PGC-1α may exert a rescuing effect in preserving the mitochondrial function and maintaining homeostasis of oxidative metabolism (31). Its expression seems to be regulated by C/EBP-β, a cAMP-regulated transcription factor (32). Decreased PGC-1α expression in muscle tissues of patients with patients with diabetes may be responsible for decreased expression of NRF-dependent metabolic and mitochondrial genes (33). Furthermore, the PKA plays a critical role in the regulation of PGC-1α expression (34), and ERK1/2 activation is essential for cAMP-dependent C/EBP-β activation, which can phosphorylate and activate C/EBP-β (35). In this study, we demonstrate that overexpression or overactivity of Rap1b could upregulate HG-induced reduction of PGC-1α mRNA and protein expression, while reducing its nuclear translocation by ERK1/2 or C/EBP-β siRNA pathway in the kidneys of STZ rats and HK-2 cells induced by HG.

PGC-1α is also a master regulator of ROS-scavenging enzymes including Mn-SOD2, catalase, GSH-Px, and uncoupling protein 2 (36). Reduction of PGC-1α expression may promote oxidative stress (37). In this study, activation of Rap1 regulates mitochondrial ROS production by increasing antioxidative enzyme gene expression modulation via the ERK1/2, C/EBP-β, and PGC-1α signaling pathway in the kidneys of diabetic animals. In addition, PGC-1α has a major impact on regulation of mitochondrial DNA replication and inducing gene expression for NRF-1, NRF-2, and mtTFA by interacting with NRF-1 and thereby coactivating its transcriptional activity (38). NRF-1 may regulate nuclear genes encoding respiratory subunits and components of mitochondrial transcriptional and replication machinery (39). We also noted that overexpression of Rap1b could also regulate the gene and protein expression of mtTFA and NFR-1 in diabetic kidney tissues via C/EBP-β–PGC-1α signaling.

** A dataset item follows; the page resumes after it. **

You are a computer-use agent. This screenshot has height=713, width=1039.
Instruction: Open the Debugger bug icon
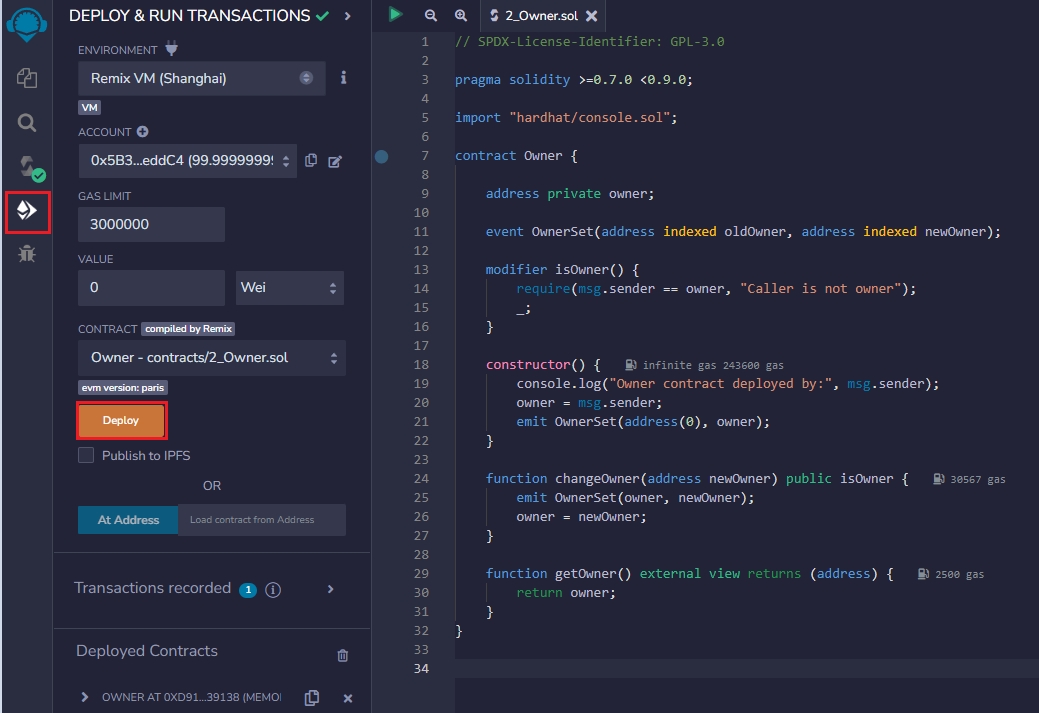click(x=27, y=254)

A perturbation in the balance between mitochondrial fission proteins Drp-1/DLP1/Dnm1 and mitochondrial inner membrane fusion protein Mfn2 leads to mitochondrial fragmentation (40). Under HG ambience, the mitochondria are relatively small, compact with decreased expression of Mfn1, while they increase in Drp1 (41), which is likely to lead to mitochondrial and cellular dysfunction (42). In addition, ERK is believed to be one of the intracellular regulators of signaling for Drp-1 (43), and Rap1b is known to play a role in cell adhesion, migration, and tubule formation by coupling to ERK (44). In this study, we observed that Rap1 regulates mitochondrial dysfunction induced by HG via the inhibition of phosphorylation of Drp1 dependent on the ERK 1/2 signaling pathway.

It is known that C/EBP-β binds to CREs in the PGC-1α promoter at −756 to −752 bp, which is essential for PGC-1α activation (22). In this study, we also demonstrated that Rap1b G12V could reverse HG-reduced binding with C/EBP-β at the CRE site of the PGC-1α promoter. In contrast, FoxO1 has been described to protect pancreatic β-cells against oxidative stress–induced dysfunction (45). PGC-1α can interact with the regulatory promoter sequences of Mn-SOD and catalase through FoxO1 (46). To further investigate whether Rap1 regulates expression of oxidative stress–protective genes, ChIP experiments were performed. PGC-1α binding to catalase and Mn-SOD promoter at FoxO1-DBE sites was reduced under HG ambience in HK-2 cells, while overexpression of Rap1 could reverse this effect via C/EBP signaling.

In conclusion, it seems that hyperglycemia inhibits Rap1 expression and its activity. This leads to tubular cell injury in patients with DN and STZ-induced diabetic animal models. This mechanism involves a decreased PGC-1α expression via the ERK1/2–C/EBP-β pathway and phosphorylation of Drp-1, thus inducing an imbalance between mitochondrial fission and fusion proteins, which is followed by a series of events leading to overproduction of ROS and tubular apoptosis (Supplementary Fig. 5). These events are reversed with the overexpression of Rap1b, suggesting activation of Rap1b could decelerate the progression of DN by regulation of mitochondrial dysfunction via the ERK-C/EBP-β–PGC-1α signaling pathway.